**PASSAGE PROVIDED:**
This article was published on January 10, 2018 and may be out of date. To maintain our historical record, The Cascade does not update or remove outdated articles.

Too late into my university career did I learn about the textbook search feature available through UFV’s website. I had always wondered how so many of my fellow students showed up to the first class with the textbook in hand. I always assumed that surely they must have either emailed the professor ahead of time for the syllabus, or spent hours trapped in the labyrinth of the bookstore painstakingly triple-checking for the small print-out Post-it notes on the shelves that matched their specific class section.

This might be painfully obvious to many of you, but as a cartoon once said, “If I haven’t seen it, it’s new to me,” dammit.

It never occured to me that there could be a simpler way to know, and especially that a simpler, more efficient way could be found on UFV’s website. Granted, the website is leagues ahead of myUFV, which has conditioned me to become instantly frustrated at the mere thought of navigating for information in a timely and intuitive manner on anything branded in our proud green and white. Furthermore, how often these days — with as much information and opportunity that is only available online — does anything really work as intended?

Between the Tim Hortons and McDonalds apps, for example (which are meant to make things quicker and simpler), I can count at least a dozen failures, frustrations, and borderline catastrophes that have awakened in me the same primal angers that must have driven the 19th-century movement of textile workers and weavers in the Luddite movement.

**SUPPLIED DATA:**

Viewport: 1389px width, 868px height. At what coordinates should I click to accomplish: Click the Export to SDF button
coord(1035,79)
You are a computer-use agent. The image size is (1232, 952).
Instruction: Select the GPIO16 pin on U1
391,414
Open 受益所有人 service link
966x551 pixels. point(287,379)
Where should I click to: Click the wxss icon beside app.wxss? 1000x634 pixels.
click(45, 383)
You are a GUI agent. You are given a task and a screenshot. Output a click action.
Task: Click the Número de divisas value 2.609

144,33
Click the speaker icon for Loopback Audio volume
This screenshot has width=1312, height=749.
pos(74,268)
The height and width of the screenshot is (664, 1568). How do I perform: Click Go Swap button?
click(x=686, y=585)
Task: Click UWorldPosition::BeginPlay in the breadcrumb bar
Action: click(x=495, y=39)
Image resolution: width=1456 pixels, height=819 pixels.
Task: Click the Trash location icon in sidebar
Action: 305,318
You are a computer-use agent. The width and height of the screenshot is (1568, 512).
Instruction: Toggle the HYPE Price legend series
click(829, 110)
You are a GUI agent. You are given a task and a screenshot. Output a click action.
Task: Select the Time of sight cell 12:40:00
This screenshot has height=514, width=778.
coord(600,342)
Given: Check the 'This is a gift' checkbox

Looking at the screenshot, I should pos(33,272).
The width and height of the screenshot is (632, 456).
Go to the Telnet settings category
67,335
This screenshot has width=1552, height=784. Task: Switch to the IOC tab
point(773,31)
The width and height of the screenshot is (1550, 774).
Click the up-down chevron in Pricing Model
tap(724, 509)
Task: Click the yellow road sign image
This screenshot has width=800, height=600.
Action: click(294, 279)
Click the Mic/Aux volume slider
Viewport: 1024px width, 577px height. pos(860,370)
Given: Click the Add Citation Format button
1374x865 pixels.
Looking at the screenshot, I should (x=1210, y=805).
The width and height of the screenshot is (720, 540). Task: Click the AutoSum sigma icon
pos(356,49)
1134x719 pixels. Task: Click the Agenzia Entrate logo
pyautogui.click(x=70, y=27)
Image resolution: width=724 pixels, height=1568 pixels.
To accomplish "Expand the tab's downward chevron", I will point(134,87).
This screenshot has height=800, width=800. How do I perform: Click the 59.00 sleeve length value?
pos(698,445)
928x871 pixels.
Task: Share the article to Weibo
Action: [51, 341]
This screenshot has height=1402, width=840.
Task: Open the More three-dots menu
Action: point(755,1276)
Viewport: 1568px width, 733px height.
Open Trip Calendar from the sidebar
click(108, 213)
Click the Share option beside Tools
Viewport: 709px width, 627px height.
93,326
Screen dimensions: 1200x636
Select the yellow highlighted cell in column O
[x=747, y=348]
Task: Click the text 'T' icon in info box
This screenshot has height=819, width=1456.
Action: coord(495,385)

**CHALLENGES:**
1) Please reproduce the part of the textbook search article from "Too late into" to "specific class section.".
2) Which two apps does the textbook search article give as examples?
3) Pick up the textbook search article after its last sentence and keep writing.

**ANSWERS TO EACH TASK:**
1)
Too late into my university career did I learn about the textbook search feature available through UFV’s website. I had always wondered how so many of my fellow students showed up to the first class with the textbook in hand. I always assumed that surely they must have either emailed the professor ahead of time for the syllabus, or spent hours trapped in the labyrinth of the bookstore painstakingly triple-checking for the small print-out Post-it notes on the shelves that matched their specific class section.

2) The Tim Hortons and McDonalds apps.

3)
Yet on our university websites, the scrappy but dependable underdog (or possible Malcolm in the Middle-child at this point) of post-secondary education in B.C., have I discovered something truly intuitive, and proof of our civilization’s technological advances as being worthwhile. Filter by campus, subject, class, section, whatever you’d like, as long as you vaguely remember what classes you signed up for. Somehow it’s more advanced than the notepad document that is our usual timetable. Got multiple classes, and in both Chilliwack and Abbotsford? Fret not, the textbook search saves your selections until you are ready to head to the checkout.

So simple, so refreshingly easy and straightforward, it will fill you with that smug contentedness as you finally browse over your entire cart and begin immediately plugging the titles into Books2Go, and various torrent search engines. Granted, Books2Go encounters are more awkward and frustrating than the checkout at the bookstore (are we supposed to chitchat? Should I ask you about the class? Do I describe what I look like, or just where we should meet?), and you don’t get tax receipts; at least you won’t have to auction off your kidney on the black market. And if you’re looking for savings, but lacking motivation, energy, or the patience to talk to a human person, the clipboard pastes just as as well into Amazon searches.

I hope we all make ourselves proud this upcoming semester, and do well in our courses. But a special self-pat on the back (please don’t touch people) should be reserved and celebrated for whoever put together the fancy and fun UFV textbook search.